Words by Mr Stuart Husband

8 June 2016

From The Gadget Guy to The Sexy Beast, the five archetypes you want to avoid on vacation.

“Fun and laughter on our summer holiday,” crooned Sir Cliff Richard in his celebrated song of the same name, “no more worries for me or you.” We’re not sure where Sir Cliff spent that particular vacation – an uninhabited Hebridean island, perhaps? – but experience regrettably suggests that, depending on the types you encounter at the beach, boardwalk or boutique hotel, your worries may be only just beginning.

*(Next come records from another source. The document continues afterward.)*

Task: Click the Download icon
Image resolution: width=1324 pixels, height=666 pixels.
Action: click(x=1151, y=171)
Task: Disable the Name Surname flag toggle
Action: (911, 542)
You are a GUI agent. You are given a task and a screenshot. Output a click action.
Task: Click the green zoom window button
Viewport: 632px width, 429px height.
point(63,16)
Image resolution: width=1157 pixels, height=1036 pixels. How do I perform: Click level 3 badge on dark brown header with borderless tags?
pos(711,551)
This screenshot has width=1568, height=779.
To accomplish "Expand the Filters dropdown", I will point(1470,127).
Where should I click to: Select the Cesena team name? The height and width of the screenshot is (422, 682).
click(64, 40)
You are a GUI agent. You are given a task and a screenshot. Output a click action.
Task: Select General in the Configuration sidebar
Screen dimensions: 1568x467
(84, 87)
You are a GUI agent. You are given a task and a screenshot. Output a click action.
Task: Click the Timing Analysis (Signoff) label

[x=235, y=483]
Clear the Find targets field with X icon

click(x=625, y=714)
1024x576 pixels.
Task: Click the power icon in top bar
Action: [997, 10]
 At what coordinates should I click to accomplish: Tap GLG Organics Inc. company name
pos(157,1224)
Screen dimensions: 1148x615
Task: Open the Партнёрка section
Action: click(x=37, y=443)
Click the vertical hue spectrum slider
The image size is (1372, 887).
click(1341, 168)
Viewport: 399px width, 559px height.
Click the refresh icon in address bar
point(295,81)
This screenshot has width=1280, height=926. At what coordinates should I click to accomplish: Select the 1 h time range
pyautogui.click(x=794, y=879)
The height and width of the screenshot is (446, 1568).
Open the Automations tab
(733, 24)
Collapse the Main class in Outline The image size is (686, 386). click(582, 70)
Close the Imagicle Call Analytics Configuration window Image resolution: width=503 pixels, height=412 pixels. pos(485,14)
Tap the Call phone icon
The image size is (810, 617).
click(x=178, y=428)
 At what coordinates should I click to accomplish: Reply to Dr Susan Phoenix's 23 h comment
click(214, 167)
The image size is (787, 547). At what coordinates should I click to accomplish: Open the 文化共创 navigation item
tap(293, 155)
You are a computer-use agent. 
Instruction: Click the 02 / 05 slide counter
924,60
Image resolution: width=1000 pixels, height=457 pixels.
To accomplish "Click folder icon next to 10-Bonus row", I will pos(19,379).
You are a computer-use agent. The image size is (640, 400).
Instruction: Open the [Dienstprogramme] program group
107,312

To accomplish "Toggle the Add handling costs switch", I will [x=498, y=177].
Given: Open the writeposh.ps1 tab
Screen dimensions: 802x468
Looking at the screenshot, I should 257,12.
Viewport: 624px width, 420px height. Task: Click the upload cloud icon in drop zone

In the following guide, MR PORTER tips you off as to who you might want to shun in the sun, from feral families to charged-up flashpackers.

You’ll find him lying by the pool, his skin a shade of coral turning slowly to angry puce, his belly distended, an umbrella-festooned cocktail never far from his fleshy fingers. At the hottest point of the day, he may slide off his lounger into the water, seal-like, displacing the majority of the pool’s contents as he goes. While there, he may attempt to mount an inflatable lilo. At this point it would be wise to look away, unless you wish to spend the remaining nights of your holiday in insomniac ferment, gaping at the ceiling fan like Mr Martin Sheen in Apocalypse Now while mouthing the words, “The horror! The horror!”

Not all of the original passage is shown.